March 24, 2019

In 1879 No One Died of Old Age

If one were to think that the Arizona 1880 Mortality Schedule for deaths in 1879 was as dry a source as the Arizona desert just prior to the monsoons—he’d be right! But when one extracts the data for Yavapai County, the way of death in 1879 paints a poignant picture of a most difficult way of life.

First a word about the source. It is a short book. The main body, the listing of deaths, doesn’t quite fill 4 pages. It was gleaned from the US Census and lists the deaths of anglos only with several Mexicans mixed in. The total number of Yavapai County deaths that year, 66, seems a small number to us today, but this is due to the small anglo population at that time.

The first, most noticeable fact is that no one in the county had old age listed as the cause of death. Two men, aged 70, were the oldest in the county to die, but they would have undoubtedly lived longer had not one, a miller, succumbed to a stomach abscess; or the other, a miner, contracted pneumonia (as did 3 other people that year.)

The highest cause of death at 12% was homicide; the vast majority by gunfire. Two victims were 49; three were 28; one was 23 and one was a teen-ager. All were males.

The second highest cause of death involved mining accidents and accounted for 9% of the total deaths in the county. Disturbingly, over 80% of these mining deaths occurred on two separate occasions at the Tiger mine.

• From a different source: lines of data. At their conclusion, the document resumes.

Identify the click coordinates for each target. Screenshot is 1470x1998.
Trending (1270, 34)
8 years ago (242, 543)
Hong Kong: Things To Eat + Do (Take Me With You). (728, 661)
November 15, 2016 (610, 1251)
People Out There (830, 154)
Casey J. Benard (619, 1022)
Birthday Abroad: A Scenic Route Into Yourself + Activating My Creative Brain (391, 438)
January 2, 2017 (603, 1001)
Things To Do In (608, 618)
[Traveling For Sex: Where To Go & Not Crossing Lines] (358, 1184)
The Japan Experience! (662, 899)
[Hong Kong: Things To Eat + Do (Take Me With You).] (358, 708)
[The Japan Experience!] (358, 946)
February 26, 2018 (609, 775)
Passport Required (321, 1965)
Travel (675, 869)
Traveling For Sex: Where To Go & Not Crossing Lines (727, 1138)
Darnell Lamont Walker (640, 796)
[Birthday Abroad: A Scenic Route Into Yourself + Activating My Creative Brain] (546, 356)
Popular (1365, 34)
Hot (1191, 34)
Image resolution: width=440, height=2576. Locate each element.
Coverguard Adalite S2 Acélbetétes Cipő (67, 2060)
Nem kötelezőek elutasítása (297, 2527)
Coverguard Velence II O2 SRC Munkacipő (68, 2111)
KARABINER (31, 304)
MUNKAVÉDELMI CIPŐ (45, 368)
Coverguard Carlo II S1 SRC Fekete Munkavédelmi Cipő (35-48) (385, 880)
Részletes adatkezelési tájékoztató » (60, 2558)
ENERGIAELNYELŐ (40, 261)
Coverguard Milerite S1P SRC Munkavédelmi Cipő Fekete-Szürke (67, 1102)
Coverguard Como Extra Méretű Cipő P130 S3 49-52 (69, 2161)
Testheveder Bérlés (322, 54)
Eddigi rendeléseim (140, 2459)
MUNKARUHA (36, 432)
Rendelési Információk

The first occurred in September, 1879 when a tunnel collapsed. Three miners, aged 27 to 32, perished. On speaking of the incident the Weekly Arizona Miner wrote: “We are informed by a miner who lives in Bradshaw, that the recent accident in the Tiger mine, whereas 3 miners were killed was owing to bad management on the part of the company. The machinery is said to be defective.”

The second deadly mishap at the Tiger occurred in a mine blast in December. Three men set 5 blasts, charged them, and left the mine for the detonation. The blasts occurred simultaneously and the men thought they heard all five, but, alas, only 4 went-off. They had just re-entered the blast site when the fifth one exploded. One, 33, was killed instantly; another, 28, was severely wounded and soon perished, while the third and last in line was only slightly injured.

Another 2 miners, who thought themselves well-enough prepared, went into the desert alone to prospect and died from exposure. This raises the total of mining deaths to 7, just one shy of the homicide toll.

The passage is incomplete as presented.